An Iron Man suit for contracts

A typical “contract analysis engine” should have two things:

  1. A taxonomy. The vendor’s idea of how to classify the various components and data points in a contract. Commencement Date, Counterparties, Liability clauses, etc. If it’s a top 5% vendor, there may be some idea of how different components relate to each other (e.g. Expiry Date = Commencement Date + Term).
  2. An analysis process. In goes your contract, out comes results. This involves reading the contract (either with computers or people) and identifying parts that correspond with the taxonomy.

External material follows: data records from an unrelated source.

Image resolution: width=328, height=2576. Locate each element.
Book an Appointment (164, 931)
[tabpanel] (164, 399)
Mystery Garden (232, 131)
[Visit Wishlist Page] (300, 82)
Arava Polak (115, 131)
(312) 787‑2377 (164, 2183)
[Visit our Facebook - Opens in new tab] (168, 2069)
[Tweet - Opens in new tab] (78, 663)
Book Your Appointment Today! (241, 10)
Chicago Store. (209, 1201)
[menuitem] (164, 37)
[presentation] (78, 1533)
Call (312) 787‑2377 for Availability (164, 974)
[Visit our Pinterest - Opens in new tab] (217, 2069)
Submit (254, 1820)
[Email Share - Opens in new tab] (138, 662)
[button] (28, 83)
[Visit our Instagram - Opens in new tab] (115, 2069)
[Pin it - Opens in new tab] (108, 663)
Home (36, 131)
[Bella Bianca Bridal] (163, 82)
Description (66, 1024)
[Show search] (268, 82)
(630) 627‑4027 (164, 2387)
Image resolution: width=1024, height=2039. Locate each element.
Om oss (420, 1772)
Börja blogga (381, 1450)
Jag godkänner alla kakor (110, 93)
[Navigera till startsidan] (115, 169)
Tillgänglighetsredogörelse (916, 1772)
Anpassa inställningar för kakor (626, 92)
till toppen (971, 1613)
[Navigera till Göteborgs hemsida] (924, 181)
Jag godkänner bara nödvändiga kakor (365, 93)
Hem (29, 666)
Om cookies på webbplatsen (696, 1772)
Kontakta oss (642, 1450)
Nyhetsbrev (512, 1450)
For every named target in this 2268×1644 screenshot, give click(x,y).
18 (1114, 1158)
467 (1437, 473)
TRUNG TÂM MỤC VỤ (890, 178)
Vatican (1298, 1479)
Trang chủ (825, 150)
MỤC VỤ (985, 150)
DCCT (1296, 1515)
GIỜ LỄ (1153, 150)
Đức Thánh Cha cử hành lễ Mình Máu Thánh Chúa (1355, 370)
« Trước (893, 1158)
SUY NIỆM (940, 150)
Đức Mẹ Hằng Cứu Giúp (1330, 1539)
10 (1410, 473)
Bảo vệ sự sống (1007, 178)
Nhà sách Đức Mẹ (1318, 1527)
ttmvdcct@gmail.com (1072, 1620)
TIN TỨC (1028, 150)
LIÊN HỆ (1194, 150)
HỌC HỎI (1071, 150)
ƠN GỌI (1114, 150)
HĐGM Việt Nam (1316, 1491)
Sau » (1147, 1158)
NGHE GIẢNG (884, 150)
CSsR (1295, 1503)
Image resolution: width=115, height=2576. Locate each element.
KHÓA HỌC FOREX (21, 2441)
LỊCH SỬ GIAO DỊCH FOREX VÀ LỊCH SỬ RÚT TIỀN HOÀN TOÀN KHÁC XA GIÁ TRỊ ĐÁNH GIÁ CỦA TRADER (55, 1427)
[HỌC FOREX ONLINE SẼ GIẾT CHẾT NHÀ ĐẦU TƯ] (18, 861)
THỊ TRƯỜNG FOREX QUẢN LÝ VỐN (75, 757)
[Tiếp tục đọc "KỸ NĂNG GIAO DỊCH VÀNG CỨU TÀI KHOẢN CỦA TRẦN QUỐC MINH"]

These taxonomies are fixed. They paint a rigid picture of the contracting world and your contract must fit into that picture. They have to be rigid because the AI that looks at your contracts needs to have been trained on lots of representative data. They can work well for simple contracts. We even use them for simpler contracts (though ours is in a league of its own).

So, why does this suck for complex contracts?

Complex contracts are often completely unique. There is no training data for them. They don’t at all fit into the pre-defined taxonomy. These contracts have their own, one-of-a kind taxonomy. Since AI doesn’t work on them, you need a person to do the work. But offshored workers punching data into spreadsheets don’t have the tools or training. And law firms have no clue how to build contract databases, even if they do know how to send expensive bills.

We built Nomio to handle contracts of any complexity. Where AI falls over, we can supplement with our unbelievably adaptable team of Document Programmers. Our data architecture and tools mean that we can build new, bespoke taxonomies on the fly with a few clicks. It's like forging an Iron Man suit for your contracts.